Lo Stato dà, gli enti locali tolgono: e gli italiani restano poveri

Tutte le riduzioni del costo del lavoro negli ultimi anni sono state assorbite dall'aumento delle imposte locali

Negli ultimi 5 anni il costo del lavoro per le imprese si è ridotto, fra i mille e i 6 mila euro per addetto, in base al livello, grazie all’eliminazione dell’Irap sul lavoro e altri sgravi. Ma lo stipendio netto dei dipendenti è diminuito, a causa del balzo delle addizionali Irpef di Comuni e Regioni, triplicate in pochi anni. Unica eccezione i redditi più bassi, che beneficiano del bonus di 80 euro mensili. L’Italia resta così uno dei Paesi con il divario più alto fra stipendio netto (53%) e costo per l’azienda nelle maggiori 10 economie europee.

È quanto emerge da una ricerca di UHY Italy, network internazionale che raggruppa società di revisione, consulenza fiscale e del lavoro, alla vigilia di un nuovo intervento annunciato dal governo per favorire le nuove assunzioni. Un impiegato del settore commercio, residente a Milano, ha perso in 12 mesi 173 euro a Milano e 227 a Roma. Un quadro 225 euro nel capoluogo lombardo e 516 nella capitale. Un dirigente ha subito una decurtazione di 1.431 euro a Milano e 1.167 a Roma. L’indagine ha preso in esame il cedolino di 4 categorie e relativo reddito annuo lordo: 20 mila euro per un operaio, 30 mila euro di un impiegato, 50 mila euro per un quadro e 9 mila euro di un dirigente. È stata considerata la residenza a Roma e Milano, ma la situazione negli altri capoluoghi non cambia molto.

IRAP DECISIVA. La riduzione degli oneri sul lavoro per le aziende nei 5 anni deriva soprattutto dall’azzeramento dell’Irap. Una imposta che gravava su salari e stipendi in via ordinaria (al lordo di eventuali deduzioni) per il 3,9% in Lombardia e per il 4,82% nel Lazio. La cancellazione – introdotta per il 2015 – vale solo per i lavoratori dipendenti assunti a tempo indeterminato. Una boccata di ossigeno di circa 6,5 miliardi di euro annui per le imprese. Altri sgravi hanno riguardato voci minori, mentre i contributi previdenziali sono rimasti stabili.

▬▬▬▬▬▬

Indica se ciascuna affermazione concorda con l'articolo sul costo del lavoro. Per ognuna rispondi sì o no e riporta tra virgolette le parole decisive dell'articolo: (a) l'eliminazione dell'Irap vale per tutti i lavoratori dipendenti; (b) le addizionali Irpef di Comuni e Regioni sono triplicate in pochi anni; (c) i contributi previdenziali sono diminuiti.

§ **Dati registrati**

▬▬▬▬▬▬

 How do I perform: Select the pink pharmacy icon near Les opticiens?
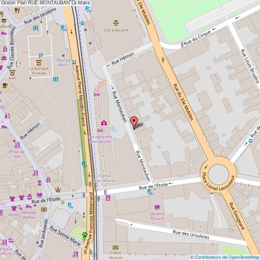tap(104, 123)
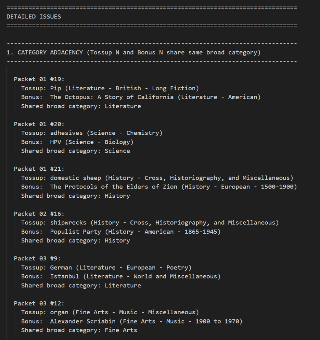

▬▬▬▬▬▬

§ **Risultato**
(a) No: "vale solo per i lavoratori dipendenti assunti a tempo indeterminato".
(b) Sì: "a causa del balzo delle addizionali Irpef di Comuni e Regioni, triplicate in pochi anni".
(c) No: "i contributi previdenziali sono rimasti stabili".